*** Article
Spiritual practices are crucial to help us grow as fruitful disciples on our frontlines. If that phrase makes you think of meditation in a monastery, think again. In this piece, our Culture & Discipleship team share how you can build spiritual practices into the rhythm of your ordinary, everyday life – and how they can help you join God’s work right where you are.

I have to confess, I’ve not listened to much jazz in my life.

Left to my own devices, my musical taste tends to revert back to noughties pop tunes. However, on the occasions when I do put some jazz on – perhaps at a dinner party, or when trying to impress people with how cultured I am – I’m left astounded at the ability of the musicians to improvise together, creating stunning music even though none of them know where it’ll flow next.

It’s a bit like discipleship.

As followers of Jesus, we don’t know the situations we’ll come across on any given day. But through the work of the Spirit, we’re growing into people who are increasingly able to respond to whatever we face as Jesus would.

Responding like Jesus doesn’t mean having a stock answer to hand. It means seeing what’s happening around you and doing or saying the godly thing in response. To help you do this well on your frontline – the place where you spend time day-to-day with people who don’t know Jesus – we’ve put together a four-stage framework. We’ve unpacked it at greater length here, but it involves:

  • Listening to what’s going on around you and why, exploring how ordinary experiences in your ordinary places form part of a wider cultural story
  • Imagining what should be going on, understanding how culture fits into God’s story from creation to consummation, centred on the cross
  • Creating a new story of healing action, shaping the culture of your frontline for shalom, as a taste of heaven in the here and now
  • Communicating the good news of the gospel in a way that connects with those around you.

At this point it’s fair to think: ‘Sounds great. But how do I actually do all that?’

Well, in the same way that people don’t wake up one day able to play jazz piano, it takes time. We need to be formed as disciples over weeks, months, and the rest of our lives. And that begs the question – how are we formed?


Head, heart, and hands – the path to transformation

There’s a modern myth that all we need to do as disciples is to get our ideas right, and everything else will follow. This myth reduces discipleship to the intellectual pursuit of orthodoxy (right belief), which then will lead inevitably to orthopraxy (right action).
******
> _Written request 1_
Please substitute "px" for "pixels" in the rows below and give back everything from the start of the rows down to the line containing "point(62,30)", leaving the rest unchanged.
The discipleship article above has nothing to do with the rows that follow it.
*** Excerpted data
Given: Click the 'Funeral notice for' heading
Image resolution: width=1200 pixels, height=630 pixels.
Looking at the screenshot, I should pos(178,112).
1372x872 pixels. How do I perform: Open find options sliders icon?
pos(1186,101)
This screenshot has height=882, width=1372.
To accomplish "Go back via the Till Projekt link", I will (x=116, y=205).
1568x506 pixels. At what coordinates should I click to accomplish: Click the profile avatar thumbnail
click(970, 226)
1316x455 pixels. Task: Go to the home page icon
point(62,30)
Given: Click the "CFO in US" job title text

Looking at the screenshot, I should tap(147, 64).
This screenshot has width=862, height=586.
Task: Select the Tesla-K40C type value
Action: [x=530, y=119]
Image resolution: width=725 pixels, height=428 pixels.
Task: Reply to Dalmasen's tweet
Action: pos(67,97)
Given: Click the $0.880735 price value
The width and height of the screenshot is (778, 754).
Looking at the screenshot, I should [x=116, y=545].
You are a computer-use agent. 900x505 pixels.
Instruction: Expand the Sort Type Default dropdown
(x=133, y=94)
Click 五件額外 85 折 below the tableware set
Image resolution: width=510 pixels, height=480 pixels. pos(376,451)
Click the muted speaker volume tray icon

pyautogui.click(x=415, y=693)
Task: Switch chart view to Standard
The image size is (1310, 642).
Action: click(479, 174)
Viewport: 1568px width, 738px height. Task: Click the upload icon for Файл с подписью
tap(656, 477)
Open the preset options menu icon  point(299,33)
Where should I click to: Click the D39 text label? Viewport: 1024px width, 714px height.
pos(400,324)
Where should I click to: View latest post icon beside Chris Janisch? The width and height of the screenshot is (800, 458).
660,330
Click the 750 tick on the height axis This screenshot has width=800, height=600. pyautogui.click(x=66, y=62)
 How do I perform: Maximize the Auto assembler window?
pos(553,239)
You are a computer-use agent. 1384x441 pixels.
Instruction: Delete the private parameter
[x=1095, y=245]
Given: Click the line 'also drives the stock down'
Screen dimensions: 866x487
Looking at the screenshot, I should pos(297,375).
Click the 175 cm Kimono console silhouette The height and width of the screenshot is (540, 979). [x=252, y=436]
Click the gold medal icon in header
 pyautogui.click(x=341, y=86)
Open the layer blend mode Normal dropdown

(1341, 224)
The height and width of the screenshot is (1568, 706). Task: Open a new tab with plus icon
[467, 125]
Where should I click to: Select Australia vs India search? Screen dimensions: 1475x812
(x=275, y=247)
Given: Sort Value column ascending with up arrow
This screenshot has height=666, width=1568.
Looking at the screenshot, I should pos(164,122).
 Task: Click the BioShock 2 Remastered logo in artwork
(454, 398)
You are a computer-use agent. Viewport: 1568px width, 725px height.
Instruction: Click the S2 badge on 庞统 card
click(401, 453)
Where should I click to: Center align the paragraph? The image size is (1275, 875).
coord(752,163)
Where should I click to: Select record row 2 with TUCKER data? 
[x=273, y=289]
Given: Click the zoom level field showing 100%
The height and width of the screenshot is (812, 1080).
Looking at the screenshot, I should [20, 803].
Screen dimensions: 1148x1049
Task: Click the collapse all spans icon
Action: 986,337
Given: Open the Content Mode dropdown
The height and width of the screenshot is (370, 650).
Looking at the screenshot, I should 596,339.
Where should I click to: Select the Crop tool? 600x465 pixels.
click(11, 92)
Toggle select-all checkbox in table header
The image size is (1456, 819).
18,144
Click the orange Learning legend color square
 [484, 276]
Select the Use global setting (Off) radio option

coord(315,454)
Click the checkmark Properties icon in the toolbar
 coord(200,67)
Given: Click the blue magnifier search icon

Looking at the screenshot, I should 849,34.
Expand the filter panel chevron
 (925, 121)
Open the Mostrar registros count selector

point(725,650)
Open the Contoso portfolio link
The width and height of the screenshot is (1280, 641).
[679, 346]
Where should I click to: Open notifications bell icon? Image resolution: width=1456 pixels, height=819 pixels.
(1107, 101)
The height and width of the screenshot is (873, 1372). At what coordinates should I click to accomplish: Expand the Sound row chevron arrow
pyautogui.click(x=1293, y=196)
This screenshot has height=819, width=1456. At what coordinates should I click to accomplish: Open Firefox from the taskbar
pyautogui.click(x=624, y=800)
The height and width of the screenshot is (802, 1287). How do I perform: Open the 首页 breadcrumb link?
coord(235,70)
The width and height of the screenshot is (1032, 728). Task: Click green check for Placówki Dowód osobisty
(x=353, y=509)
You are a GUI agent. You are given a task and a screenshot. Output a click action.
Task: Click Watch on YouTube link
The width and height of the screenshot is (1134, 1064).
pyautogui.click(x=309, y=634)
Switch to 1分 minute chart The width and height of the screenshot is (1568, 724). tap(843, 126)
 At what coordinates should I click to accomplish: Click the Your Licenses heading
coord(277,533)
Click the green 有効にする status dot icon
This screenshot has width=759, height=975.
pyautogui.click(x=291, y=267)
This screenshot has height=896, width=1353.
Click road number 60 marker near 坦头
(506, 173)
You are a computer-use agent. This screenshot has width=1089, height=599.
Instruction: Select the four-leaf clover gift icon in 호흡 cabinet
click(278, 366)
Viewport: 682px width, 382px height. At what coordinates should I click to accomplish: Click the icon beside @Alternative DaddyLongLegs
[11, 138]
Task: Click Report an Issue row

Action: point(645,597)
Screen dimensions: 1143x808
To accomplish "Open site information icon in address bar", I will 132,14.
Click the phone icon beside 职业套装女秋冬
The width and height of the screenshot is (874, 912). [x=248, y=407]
******
> _Written request 2_
Extract everything from "At this point" down to "orthopraxy (right action)." in the discipleship article, copied word for word.

> _Final answer 1_
Given: Click the 'Funeral notice for' heading
Image resolution: width=1200 px, height=630 px.
Looking at the screenshot, I should pos(178,112).
1372x872 px. How do I perform: Open find options sliders icon?
pos(1186,101)
This screenshot has height=882, width=1372.
To accomplish "Go back via the Till Projekt link", I will (x=116, y=205).
1568x506 px. At what coordinates should I click to accomplish: Click the profile avatar thumbnail
click(970, 226)
1316x455 px. Task: Go to the home page icon
point(62,30)

> _Final answer 2_
At this point it’s fair to think: ‘Sounds great. But how do I actually do all that?’

Well, in the same way that people don’t wake up one day able to play jazz piano, it takes time. We need to be formed as disciples over weeks, months, and the rest of our lives. And that begs the question – how are we formed?


Head, heart, and hands – the path to transformation

There’s a modern myth that all we need to do as disciples is to get our ideas right, and everything else will follow. This myth reduces discipleship to the intellectual pursuit of orthodoxy (right belief), which then will lead inevitably to orthopraxy (right action).